Ebbene, proprio parlando delle prime anticipazioni di quel libro comparse, fra l’altro, sull’Espresso, quando già le sue condizioni di salute erano peggiori di quanto lui non ritenesse, tanto che lo avrebbero portato alla morte in poco più di un anno, Bettino mi raccontò e svelò nella sua casa tunisina l’arcano di quella prima mancata nomina di Borrelli a procuratore generale della Corte d’Appello di Milano, sorpassato all’ultima curva da Catelani.

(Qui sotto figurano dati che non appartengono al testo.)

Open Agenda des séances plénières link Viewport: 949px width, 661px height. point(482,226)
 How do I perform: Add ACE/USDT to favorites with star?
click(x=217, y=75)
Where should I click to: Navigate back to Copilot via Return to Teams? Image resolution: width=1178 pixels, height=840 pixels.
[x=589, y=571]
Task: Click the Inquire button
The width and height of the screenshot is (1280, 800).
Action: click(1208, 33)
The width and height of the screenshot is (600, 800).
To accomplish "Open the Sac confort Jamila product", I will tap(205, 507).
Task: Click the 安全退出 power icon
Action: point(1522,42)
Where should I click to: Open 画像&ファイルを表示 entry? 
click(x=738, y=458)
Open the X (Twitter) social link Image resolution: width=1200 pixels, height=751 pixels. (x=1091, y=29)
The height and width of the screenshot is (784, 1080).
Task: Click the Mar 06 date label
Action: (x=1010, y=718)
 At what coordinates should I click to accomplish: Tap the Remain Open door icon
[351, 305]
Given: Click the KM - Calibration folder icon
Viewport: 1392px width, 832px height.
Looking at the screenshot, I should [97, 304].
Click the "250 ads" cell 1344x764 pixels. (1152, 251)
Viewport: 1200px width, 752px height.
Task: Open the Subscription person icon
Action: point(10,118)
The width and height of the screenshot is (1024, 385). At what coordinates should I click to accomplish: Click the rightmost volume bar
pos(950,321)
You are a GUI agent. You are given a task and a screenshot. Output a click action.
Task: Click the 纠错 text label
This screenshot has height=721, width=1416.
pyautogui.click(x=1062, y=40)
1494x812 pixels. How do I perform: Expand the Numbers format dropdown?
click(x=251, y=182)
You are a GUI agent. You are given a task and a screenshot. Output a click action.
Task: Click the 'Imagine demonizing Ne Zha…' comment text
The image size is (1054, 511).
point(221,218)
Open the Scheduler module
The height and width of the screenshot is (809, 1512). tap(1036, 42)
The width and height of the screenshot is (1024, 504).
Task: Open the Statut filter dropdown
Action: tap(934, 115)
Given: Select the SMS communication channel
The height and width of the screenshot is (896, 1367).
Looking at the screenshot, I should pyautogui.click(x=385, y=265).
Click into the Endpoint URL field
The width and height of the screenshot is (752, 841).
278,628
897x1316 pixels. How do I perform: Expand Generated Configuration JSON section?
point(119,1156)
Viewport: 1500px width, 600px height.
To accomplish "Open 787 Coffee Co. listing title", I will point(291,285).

Non ci furono emissari e mercati di chissà quanto basso livello. Accadde solo che Andreotti in persona chiese a Craxi un incontro urgente e riservato, nel quale di prima mattina gli domandò, sorprendendolo non poco, se i “tuoi a Milano” avessero davvero preso impegni a favore della
promozione di Borrelli. Bettino gli chiese le ragioni di quella domanda: in particolare, se gli risultassero condizioni ostative alla promozione del capo della Procura milanese. Andreotti gli rispose che non ne esistevano di nessuna natura, se non di opportunità. Borrelli -gli spiegò- aveva fatto la sua carriera tutta a Milano: giudice del tribunale, consigliere di Corte d’Appello, presidente di sezione, procuratore aggiunto, procuratore capo. Diventando procuratore generale della Corte d’Appello a nove anni di distanza dalla pensione, egli avrebbe di fatto accumulato un potere d’influenza anomalo.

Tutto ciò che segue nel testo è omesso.